Pfälzer Besuch ist für Ende Mai angekündigt. Eine Delegation aus Tourismusbeauftragten, Winzern und Köchen aus der Region Neustadt und Deidesheim reisen in die Partnerregion Roero. Nach dem ersten Eindruck der Pfälzer Mannschaft im Roero wurden sie Samstagmittag an den Tisch im Ristorante dall'Enoteca gebeten und von Davide Palluda bekocht, um seine kulinarischen Kunstwerke zu probieren. Mit dem Dessert kam auch Davide Palluda selbst aus der Küche und die Gespräche drehten sich um Wein und die Kunst des Kochens. Stefan Neugebauer, bekannter Koch des Schwarzen Hahns im Deidesheimer Hof ist mit Leib und Seele beim Kosten dabei. Gegenseitige Eindrücke über Roero und Pfalz wurden ausgetauscht – wichtig ist den beiden Köchen, über Grenzen zu schauen und dabei die typischen Gerichte in den jeweiligen Regionen zu lassen. Neue Eindrücke, Erfahrungen, Ideen und Inspiration sollen mitgenommen und zu Hause verarbeitet werden. Dabei spielt die neue Interpretation der traditionellen Küche im Spiel mit dem Wein eine wichtige Rolle, denn er erweckt mit den unterschiedlichsten Aromen die Inspiration für neue Gerichte.
Später kommen die Feinheiten dazu: Gerüche erkennen, Aromen wahrnehmen, riechen, schmecken, mit Augen, Nase und Mund das Gericht, vervollständigt durch den Wein, wahrnehmen, annehmen und dann: genießen. Zelebrieren. Genuss zelebrieren. Anfangs klingt es fremd. Sich aber bewusst machen, was man isst, was man trinkt, dann isst man nicht nur, dann trinkt man nicht nur – man genießt und kostet Geheimnisse.

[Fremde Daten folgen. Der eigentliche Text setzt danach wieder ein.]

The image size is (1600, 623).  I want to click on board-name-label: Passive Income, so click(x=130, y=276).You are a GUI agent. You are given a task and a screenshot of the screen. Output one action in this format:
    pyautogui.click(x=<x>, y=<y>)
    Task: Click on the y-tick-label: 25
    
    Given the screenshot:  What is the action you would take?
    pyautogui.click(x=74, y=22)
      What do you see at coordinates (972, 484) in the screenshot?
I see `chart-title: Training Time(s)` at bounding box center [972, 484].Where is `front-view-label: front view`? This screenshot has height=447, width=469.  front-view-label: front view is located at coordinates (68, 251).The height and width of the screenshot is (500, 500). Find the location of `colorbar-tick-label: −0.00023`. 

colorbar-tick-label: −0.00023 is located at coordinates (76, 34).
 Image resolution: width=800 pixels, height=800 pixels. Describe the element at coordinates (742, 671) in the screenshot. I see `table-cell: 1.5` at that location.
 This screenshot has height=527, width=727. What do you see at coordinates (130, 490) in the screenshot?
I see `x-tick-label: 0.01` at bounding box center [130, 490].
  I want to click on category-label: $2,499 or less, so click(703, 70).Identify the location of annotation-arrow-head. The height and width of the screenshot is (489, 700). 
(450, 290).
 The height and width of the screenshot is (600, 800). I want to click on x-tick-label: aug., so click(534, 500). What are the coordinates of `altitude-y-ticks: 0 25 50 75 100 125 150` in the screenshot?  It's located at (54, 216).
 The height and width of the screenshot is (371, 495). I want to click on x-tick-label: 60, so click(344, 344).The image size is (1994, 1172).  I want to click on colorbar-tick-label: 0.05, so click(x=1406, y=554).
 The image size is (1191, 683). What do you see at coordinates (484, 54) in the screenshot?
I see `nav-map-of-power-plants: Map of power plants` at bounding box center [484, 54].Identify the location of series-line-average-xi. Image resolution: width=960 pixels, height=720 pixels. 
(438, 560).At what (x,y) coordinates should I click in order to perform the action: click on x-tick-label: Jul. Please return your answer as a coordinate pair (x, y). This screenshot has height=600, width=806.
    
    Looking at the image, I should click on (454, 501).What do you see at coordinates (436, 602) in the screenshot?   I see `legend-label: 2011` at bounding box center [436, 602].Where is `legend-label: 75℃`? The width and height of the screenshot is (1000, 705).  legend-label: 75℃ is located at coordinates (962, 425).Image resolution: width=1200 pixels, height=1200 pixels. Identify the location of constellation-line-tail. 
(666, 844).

Die Pfälzer lernten während ihres Besuchs bei den Winzern des Roeros viel über die Weine der Region.

Arneis ist der typische Weißwein des Roeros und eine sehr alte Rebsorte. Der Stil des Nordens war den Winzern hier Vorbild. Sie wollten den Stil kopieren und einen frischen Weißwein schaffen. Das war vor 25 bis 30 Jahren. Mittlerweile haben die Winzer ihre eigene Arneistraube kennengelernt und arbeiten gezielt die Feinheiten und Charakteristiken heraus.
Die Neugier der Italiener auf die Pfalz ist spürbar und genauso wissbegierig sind die Pfälzer auf die Spezialitäten der italienischen Winzer. Mit dem Verkosten der einheimischen Weinen wie Barbera d’Alba, Nebbiolo d’Alba, Roero und andere verstehen und erschmecken die Pfälzer mehr von diesem Gebiet, dem Roero, das der Pfalz so ähnlich ist.

So fällt der Abschied sonntags nicht leicht. Die Zeit der Gespräche, des Erfahrungsaustausch, das genussreiche Essen und Trinken war faszinierend, lehrreich und inspirierend zugleich. Die Ruhe und Gelassenheit der Menschen ist ansteckend. Das Roero begeistert. Die Aussicht präsentiert sich auf jedem Hügel ein bisschen anders und einfach überwältigend. Geografisch und kulinarisch hat das Roero einiges zu bieten – und die nicht weit entfernten Gebiete Barolo und Barbaresco laden zu Tagesausflügen ein. Sicher ist, dass die Gäste wieder kommen werde – denn ein Besuch ins Roero lohnt sich – nicht nur Ende Mai! (Laura Julier)

Für drei Monate ist Laura Julier als Praktikantin Teil der Enoteca Regionale del Roero in Canale. Und ganz nebenbei lernt sie Land, Leute und die Sprache kennen.